Cicero Stephens Hawks (May 26, 1812 – April 19, 1868) was the first Episcopal bishop of Missouri.

Biography
Hawks was born in New Bern, North Carolina.  After an education at the University of North Carolina, Hawks began to study the law, but abandoned it in favor of a clerical occupation.  He was ordained deacon on December 8, 1834, and priest on July 24, 1836.  His first parishes were in Saugerties and Buffalo, New York.  His brothers, Francis Lister Hawks and William Nassau Hawks, were also Episcopal priests.  Hawks married Ann Jones in 1835.
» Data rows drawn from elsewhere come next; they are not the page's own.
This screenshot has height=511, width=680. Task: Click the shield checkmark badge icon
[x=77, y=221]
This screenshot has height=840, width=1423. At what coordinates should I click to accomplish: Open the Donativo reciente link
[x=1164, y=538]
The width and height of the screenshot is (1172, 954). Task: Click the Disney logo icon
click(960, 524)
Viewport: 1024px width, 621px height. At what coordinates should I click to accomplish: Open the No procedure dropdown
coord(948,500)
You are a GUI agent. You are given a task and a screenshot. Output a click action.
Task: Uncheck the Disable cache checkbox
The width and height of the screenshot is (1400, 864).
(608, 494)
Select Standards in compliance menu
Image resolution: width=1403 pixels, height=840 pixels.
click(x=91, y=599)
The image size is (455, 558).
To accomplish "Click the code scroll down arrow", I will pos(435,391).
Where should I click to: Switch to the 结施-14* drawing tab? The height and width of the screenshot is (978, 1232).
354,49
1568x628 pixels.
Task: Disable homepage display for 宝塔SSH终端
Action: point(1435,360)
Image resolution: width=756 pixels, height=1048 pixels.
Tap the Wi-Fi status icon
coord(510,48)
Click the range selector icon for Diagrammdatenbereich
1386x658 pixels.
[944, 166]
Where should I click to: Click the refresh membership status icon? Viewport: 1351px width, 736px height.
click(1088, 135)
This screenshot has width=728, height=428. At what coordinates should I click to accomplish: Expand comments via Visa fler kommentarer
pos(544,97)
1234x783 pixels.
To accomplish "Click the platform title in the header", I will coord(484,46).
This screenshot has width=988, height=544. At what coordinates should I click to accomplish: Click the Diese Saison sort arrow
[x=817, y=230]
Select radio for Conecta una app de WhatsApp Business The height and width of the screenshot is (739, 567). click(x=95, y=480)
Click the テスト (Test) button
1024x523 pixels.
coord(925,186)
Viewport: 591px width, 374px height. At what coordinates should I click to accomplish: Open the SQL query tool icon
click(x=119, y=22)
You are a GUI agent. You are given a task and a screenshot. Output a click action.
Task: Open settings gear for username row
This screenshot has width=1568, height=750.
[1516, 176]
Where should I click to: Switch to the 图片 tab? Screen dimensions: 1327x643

He became rector of Christ Church, St. Louis, Missouri in 1844, in what was then the Diocese of Missouri and Indiana.  After the diocese was divided, Hawks became the bishop of Missouri.  He was the 44th bishop in the ECUSA, and was consecrated on October 20, 1844, by Bishops Philander Chase, Jackson Kemper, and Samuel Allen McCoskry.  He received a D.D. from the University of Missouri in 1847.  During his service as bishop, he continued to be the rector of Christ Church, serving in both positions until 1854, when he relinquished the rectorship.  During a cholera epidemic in 1849, Hawks ministered to the sick of the city.  He became ill in 1867, and asked Bishop Thomas H. Vail of Kansas to assist in his parish visitations.  Hawks died the following year, on April 19, 1868, and was buried at Bellefontaine Cemetery in St. Louis.

Sources

References

 ^ Windham, Lane (2018-01-18). "9to5". University of North Carolina Press. doi:10.5149/North carolina/9781469632070.003.0008.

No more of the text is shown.